**Short task A:**
Extract the rows below word for word, from the first row through the line that contains "pos(711,60)", with both of those lines included.

Class RidgeRegression

java.lang.Object
smile.regression.RidgeRegression

public class RidgeRegression extends Object
Ridge Regression. Coefficient estimates for multiple linear regression models rely on the independence of the model terms. When terms are correlated and the columns of the design matrix X have an approximate linear dependence, the matrix X'X becomes close to singular. As a result, the least-squares estimate becomes highly sensitive to random errors in the observed response Y, producing a large variance.

Ridge regression is one method to address these issues. In ridge regression, the matrix X'X is perturbed to make its determinant appreciably different from 0.

Ridge regression is a kind of Tikhonov regularization, which is the most commonly used method of regularization of ill-posed problems. Ridge regression shrinks the regression coefficients by imposing a penalty on their size. By allowing a small amount of bias in the estimates, more reasonable coefficients may often be obtained. Often, small amounts of bias lead to dramatic reductions in the variance of the estimated model coefficients.

Another interpretation of ridge regression is available through Bayesian estimation. In this setting the belief that weight should be small is coded into a prior distribution.

The penalty term is unfair if the predictor variables are not on the same scale. Therefore, if we know that the variables are not measured in the same units, we typically scale the columns of X (to have sample variance 1), and then we perform ridge regression.

When including an intercept term in the regression, we usually leave this coefficient unpenalized. Otherwise, we could add some constant amount to the vector y, and this would not result in the same solution. If we center the columns of X, then the intercept estimate ends up just being the mean of y.

Ridge regression does not set coefficients exactly to zero unless λ = ∞, in which case they're all zero. Hence, ridge regression cannot perform variable selection, and even though it performs well in terms of prediction accuracy, it does poorly in terms of offering a clear interpretation.

  • Constructor Details

    • RidgeRegression

      public RidgeRegression()
  • Method Details

    • fit

      public static LinearModel fit(Formula formula, DataFrame data)
      Fits a ridge regression model.
      Parameters:
      formula - a symbolic description of the model to be fitted.

**Short task B:**
From the ridge regression text above, copy word for word the passage between "Ridge regression does" and "public static LinearModel fit(Formula formula, DataFrame data)", inclusive.

Target pointing data:

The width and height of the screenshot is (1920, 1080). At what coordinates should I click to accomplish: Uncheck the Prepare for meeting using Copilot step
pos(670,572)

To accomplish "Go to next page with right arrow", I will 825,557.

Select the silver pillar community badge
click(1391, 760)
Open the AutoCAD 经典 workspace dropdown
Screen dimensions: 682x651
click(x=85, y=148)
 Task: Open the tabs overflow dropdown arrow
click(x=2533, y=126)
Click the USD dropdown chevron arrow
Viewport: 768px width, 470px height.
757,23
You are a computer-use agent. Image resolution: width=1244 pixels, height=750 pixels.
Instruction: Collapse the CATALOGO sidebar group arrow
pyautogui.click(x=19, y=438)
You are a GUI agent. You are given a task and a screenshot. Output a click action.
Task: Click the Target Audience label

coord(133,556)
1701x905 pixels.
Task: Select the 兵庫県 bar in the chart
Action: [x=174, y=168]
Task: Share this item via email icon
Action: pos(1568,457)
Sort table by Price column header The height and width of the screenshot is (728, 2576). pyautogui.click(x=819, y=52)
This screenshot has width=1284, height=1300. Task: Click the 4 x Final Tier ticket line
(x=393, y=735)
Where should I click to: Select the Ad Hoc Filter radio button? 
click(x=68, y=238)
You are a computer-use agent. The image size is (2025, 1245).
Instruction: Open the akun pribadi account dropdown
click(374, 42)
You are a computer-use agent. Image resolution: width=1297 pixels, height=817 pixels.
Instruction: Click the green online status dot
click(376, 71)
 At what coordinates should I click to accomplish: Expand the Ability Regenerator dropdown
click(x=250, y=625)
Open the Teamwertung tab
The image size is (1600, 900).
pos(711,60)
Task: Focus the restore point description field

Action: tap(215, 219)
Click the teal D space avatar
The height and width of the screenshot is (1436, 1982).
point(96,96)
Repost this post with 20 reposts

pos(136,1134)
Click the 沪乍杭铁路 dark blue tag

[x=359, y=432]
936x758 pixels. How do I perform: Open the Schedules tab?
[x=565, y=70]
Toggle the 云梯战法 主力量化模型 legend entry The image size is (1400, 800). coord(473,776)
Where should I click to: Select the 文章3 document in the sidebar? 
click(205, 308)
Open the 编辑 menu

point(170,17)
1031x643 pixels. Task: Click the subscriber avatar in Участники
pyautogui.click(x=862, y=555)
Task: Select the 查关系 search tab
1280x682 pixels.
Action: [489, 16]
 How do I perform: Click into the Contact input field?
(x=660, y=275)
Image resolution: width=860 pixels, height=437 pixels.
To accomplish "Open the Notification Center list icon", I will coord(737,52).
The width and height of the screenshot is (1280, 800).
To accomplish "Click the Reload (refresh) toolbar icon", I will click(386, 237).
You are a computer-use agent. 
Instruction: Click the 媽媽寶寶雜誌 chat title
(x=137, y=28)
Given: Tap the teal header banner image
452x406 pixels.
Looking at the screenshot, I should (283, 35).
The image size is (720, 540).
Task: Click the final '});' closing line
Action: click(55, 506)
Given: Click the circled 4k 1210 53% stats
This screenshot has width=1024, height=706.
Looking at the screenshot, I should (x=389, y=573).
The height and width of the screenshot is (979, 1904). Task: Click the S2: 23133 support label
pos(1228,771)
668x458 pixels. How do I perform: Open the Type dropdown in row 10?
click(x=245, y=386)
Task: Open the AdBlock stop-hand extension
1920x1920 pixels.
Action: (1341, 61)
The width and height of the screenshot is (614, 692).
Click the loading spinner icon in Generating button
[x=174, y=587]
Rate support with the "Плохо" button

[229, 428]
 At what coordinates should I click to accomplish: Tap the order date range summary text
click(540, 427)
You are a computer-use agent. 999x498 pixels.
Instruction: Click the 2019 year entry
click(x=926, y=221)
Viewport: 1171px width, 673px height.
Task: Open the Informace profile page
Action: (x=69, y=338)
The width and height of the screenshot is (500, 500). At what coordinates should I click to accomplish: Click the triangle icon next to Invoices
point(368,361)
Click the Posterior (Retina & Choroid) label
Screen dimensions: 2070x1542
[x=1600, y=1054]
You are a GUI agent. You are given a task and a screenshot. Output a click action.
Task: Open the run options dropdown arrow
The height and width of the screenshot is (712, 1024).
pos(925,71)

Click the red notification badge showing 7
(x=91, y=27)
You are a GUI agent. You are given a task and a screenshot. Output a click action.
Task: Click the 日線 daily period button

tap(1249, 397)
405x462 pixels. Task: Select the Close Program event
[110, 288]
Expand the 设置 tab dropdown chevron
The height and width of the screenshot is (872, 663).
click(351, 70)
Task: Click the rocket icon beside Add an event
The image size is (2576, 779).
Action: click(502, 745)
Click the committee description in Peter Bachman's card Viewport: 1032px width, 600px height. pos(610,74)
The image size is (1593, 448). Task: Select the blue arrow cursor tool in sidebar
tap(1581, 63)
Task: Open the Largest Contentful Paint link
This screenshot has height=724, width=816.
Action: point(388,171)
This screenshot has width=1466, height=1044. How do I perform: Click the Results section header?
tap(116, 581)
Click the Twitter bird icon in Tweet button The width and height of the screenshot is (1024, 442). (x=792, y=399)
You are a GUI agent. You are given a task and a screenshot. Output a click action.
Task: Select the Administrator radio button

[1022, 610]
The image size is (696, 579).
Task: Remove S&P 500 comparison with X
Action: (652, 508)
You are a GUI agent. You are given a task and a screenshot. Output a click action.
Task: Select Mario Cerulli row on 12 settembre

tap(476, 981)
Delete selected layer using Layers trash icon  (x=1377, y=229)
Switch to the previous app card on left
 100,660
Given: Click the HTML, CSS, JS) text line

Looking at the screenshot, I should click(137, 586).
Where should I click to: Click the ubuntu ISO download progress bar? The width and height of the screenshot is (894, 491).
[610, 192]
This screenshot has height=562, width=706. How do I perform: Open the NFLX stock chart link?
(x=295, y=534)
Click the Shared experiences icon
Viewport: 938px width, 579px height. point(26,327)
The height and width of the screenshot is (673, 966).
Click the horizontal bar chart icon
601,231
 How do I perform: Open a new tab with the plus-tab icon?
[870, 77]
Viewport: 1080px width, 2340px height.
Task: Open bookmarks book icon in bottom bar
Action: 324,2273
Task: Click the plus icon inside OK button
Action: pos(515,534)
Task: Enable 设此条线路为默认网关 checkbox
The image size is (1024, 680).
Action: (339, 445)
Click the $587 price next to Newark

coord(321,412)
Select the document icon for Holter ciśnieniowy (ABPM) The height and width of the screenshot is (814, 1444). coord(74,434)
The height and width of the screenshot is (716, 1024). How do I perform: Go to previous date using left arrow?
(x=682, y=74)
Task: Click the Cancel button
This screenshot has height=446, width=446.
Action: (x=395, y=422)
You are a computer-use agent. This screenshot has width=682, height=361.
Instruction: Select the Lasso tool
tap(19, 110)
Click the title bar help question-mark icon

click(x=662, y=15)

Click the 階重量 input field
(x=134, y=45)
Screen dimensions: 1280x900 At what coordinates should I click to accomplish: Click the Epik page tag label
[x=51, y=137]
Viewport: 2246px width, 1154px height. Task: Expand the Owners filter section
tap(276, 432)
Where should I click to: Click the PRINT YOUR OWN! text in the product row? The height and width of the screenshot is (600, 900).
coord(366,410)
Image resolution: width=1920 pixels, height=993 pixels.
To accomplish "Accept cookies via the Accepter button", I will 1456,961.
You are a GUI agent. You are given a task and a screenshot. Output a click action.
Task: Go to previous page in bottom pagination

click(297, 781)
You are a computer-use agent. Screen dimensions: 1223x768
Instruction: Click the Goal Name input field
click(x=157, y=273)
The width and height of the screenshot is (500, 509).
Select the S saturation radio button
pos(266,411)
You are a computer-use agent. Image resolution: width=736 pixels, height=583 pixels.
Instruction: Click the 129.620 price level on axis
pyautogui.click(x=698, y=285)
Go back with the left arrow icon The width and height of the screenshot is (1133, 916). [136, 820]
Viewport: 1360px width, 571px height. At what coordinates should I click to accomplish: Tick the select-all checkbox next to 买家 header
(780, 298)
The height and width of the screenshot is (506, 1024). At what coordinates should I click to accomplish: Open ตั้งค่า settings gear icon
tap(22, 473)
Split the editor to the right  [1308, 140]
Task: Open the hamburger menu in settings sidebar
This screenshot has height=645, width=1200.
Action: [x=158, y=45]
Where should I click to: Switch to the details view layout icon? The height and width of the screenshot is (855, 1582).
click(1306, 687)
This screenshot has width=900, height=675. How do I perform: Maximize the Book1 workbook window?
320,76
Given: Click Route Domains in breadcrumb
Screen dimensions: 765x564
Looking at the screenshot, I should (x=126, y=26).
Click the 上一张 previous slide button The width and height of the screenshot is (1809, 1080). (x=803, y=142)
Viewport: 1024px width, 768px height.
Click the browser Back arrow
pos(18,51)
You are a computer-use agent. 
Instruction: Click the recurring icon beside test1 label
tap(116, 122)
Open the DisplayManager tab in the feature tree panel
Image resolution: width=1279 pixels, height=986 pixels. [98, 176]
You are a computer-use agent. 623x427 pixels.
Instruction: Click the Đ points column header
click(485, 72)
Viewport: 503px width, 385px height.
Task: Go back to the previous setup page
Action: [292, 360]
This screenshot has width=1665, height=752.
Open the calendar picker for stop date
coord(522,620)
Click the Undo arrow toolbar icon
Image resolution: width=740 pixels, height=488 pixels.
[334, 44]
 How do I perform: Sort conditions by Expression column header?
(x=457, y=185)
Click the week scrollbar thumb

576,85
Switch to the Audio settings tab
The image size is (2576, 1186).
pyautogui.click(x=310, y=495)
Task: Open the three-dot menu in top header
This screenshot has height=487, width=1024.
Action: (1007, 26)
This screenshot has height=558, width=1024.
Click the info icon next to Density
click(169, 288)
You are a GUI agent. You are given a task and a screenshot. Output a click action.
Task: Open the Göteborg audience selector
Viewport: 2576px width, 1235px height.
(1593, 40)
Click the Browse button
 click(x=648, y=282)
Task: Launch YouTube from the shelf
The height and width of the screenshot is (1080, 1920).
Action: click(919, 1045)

**Written solution A:**
The width and height of the screenshot is (1920, 1080). At what coordinates should I click to accomplish: Uncheck the Prepare for meeting using Copilot step
pos(670,572)

To accomplish "Go to next page with right arrow", I will 825,557.

Select the silver pillar community badge
click(1391, 760)
Open the AutoCAD 经典 workspace dropdown
Screen dimensions: 682x651
click(x=85, y=148)
 Task: Open the tabs overflow dropdown arrow
click(x=2533, y=126)
Click the USD dropdown chevron arrow
Viewport: 768px width, 470px height.
757,23
You are a computer-use agent. Image resolution: width=1244 pixels, height=750 pixels.
Instruction: Collapse the CATALOGO sidebar group arrow
pyautogui.click(x=19, y=438)
You are a GUI agent. You are given a task and a screenshot. Output a click action.
Task: Click the Target Audience label

coord(133,556)
1701x905 pixels.
Task: Select the 兵庫県 bar in the chart
Action: [x=174, y=168]
Task: Share this item via email icon
Action: pos(1568,457)
Sort table by Price column header The height and width of the screenshot is (728, 2576). pyautogui.click(x=819, y=52)
This screenshot has width=1284, height=1300. Task: Click the 4 x Final Tier ticket line
(x=393, y=735)
Where should I click to: Select the Ad Hoc Filter radio button? 
click(x=68, y=238)
You are a computer-use agent. The image size is (2025, 1245).
Instruction: Open the akun pribadi account dropdown
click(374, 42)
You are a computer-use agent. Image resolution: width=1297 pixels, height=817 pixels.
Instruction: Click the green online status dot
click(376, 71)
 At what coordinates should I click to accomplish: Expand the Ability Regenerator dropdown
click(x=250, y=625)
Open the Teamwertung tab
The image size is (1600, 900).
pos(711,60)

**Written solution B:**
Ridge regression does not set coefficients exactly to zero unless λ = ∞, in which case they're all zero. Hence, ridge regression cannot perform variable selection, and even though it performs well in terms of prediction accuracy, it does poorly in terms of offering a clear interpretation.

  • Constructor Details

    • RidgeRegression

      public RidgeRegression()
  • Method Details

    • fit

      public static LinearModel fit(Formula formula, DataFrame data)